Since 1998, China has become the world’s largest producer and exporter of the energy-saving lamps, changing the structure of a global market that was once monopolized by European and American companies such as Philips, GE, and Siemens-Osram. Chinese manufacturers supplied close to 1 billion CFLs worldwide in 2004, or about 75 percent of the global total, according to Global Source’s report Light Bulbs & Tubes. In the face of intense international competition, the low price of the Chinese-made bulbs has been the leading factor behind this growth.

China’s surging CFL industry has put unprecedented pressure on European manufacturers in recent years. The European Commission imposed the five-year CFL duty in 2001 after the European Lighting Companies Federation, a trade group for European producers, claimed that China was flooding the market with cheap bulbs. The anti-dumping tariff was a huge blow to Chinese CFL manufacturers, who were dependent on exports for a large share of their market. Half the country’s CFL enterprises went bankrupt within the year, reducing the number of domestic producers from 4,000 to 2,000 in 2001, then to some 1,400 in 2002. To stay afloat, Chinese manufacturers shifted their attention to Asia and the Americas, regions that have imported more than 70 percent of China’s energy-saving bulbs in recent years.

Despite the high tariff, however, a substantial number of Chinese CFLs suppliers remain attracted to the European market because of the relatively high price margins compared with Southeast Asia. And as new EU environmental laws, such as the Waste from Electrical and Electronic Equipment (WEEE) directive, require manufacturers to provide high-quality products that meet strict environmental requirements, the added value of the energy-saving lamps could generate margins as high as 20 percent in Europe (compared with only 6–8 percent in other regions). Recognizing the opportunities, Chinese CFL suppliers are seeking active participation in the upcoming tariff review process in the hope of overturning the anti-dumping restrictions.

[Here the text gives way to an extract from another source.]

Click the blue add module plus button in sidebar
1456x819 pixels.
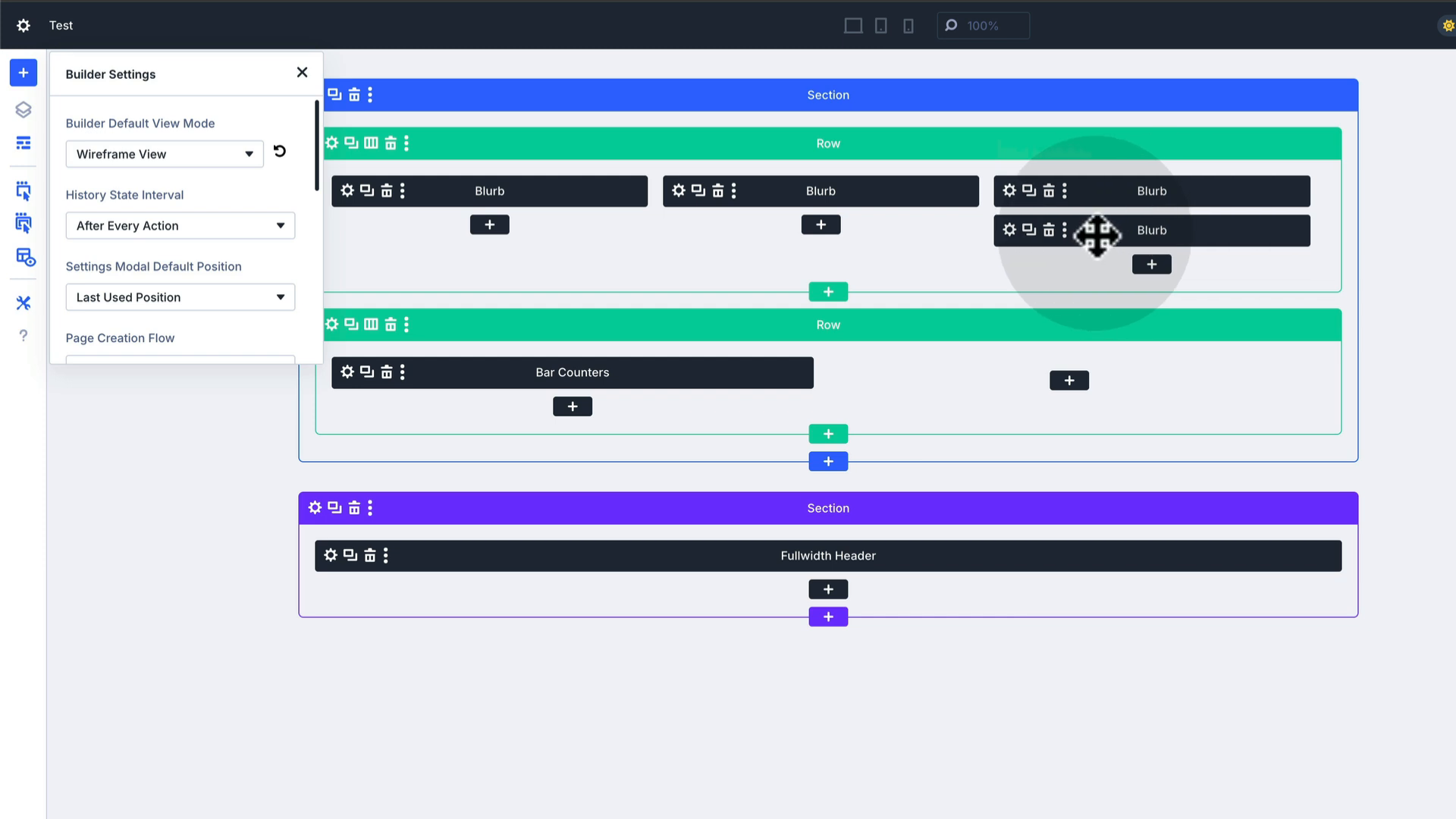click(x=23, y=73)
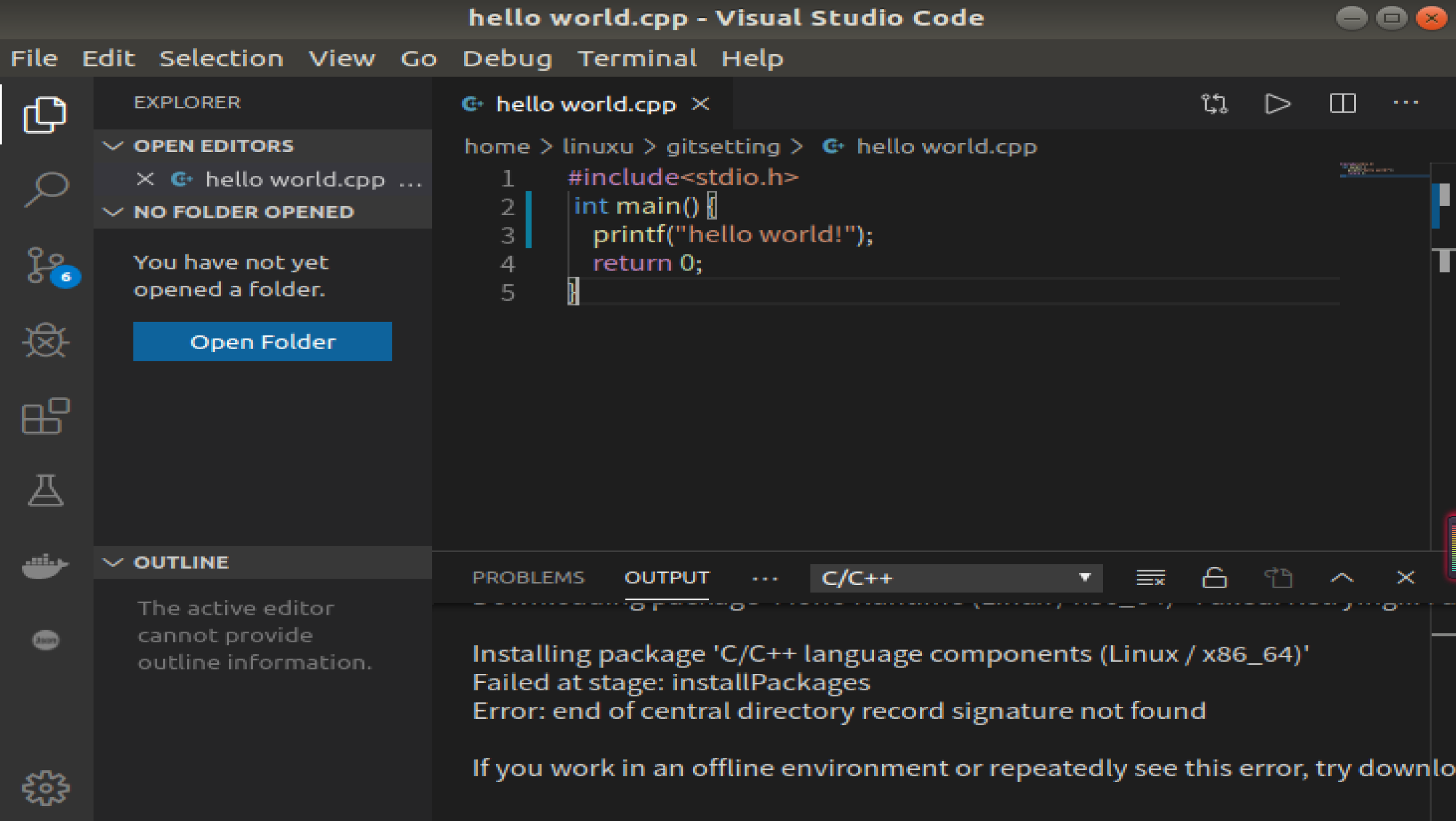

Chinese CFL manufacturers are also beginning to explore China’s domestic market, as energy savings tops the national agenda. With more than 1,000 producers nationwide, the indigenous industry has already developed top-notch brands including TCP, TCL, and Oupu. Mass participation in the market has ensured the market’s saturation. Meanwhile, the emergence of high-quality national brands promises robust competition.

Experts believe the peak in Chinese CFL consumption will come in the next few years. A key impetus is the government’s energy-saving scheme, outlined in the 11th five-year national economic plan, which will likely drive policies encouraging CFL consumption. The nation’s robust real-estate market is also stimulating demand. The Beijing City Planning committee estimates that city residents will consume 200 million RMB (US$25 million) annually in home illumination over the next few years. Already, more than 50 million CFLs had been consumed nationwide as of late 2005, and rapidly developing rural areas will continue to provide new markets. Moreover, as the energy-saving bulbs become increasingly affordable for the average Chinese consumer, this is expected to reduce the price pressure on CFL suppliers and enhance their position in the overall lighting market.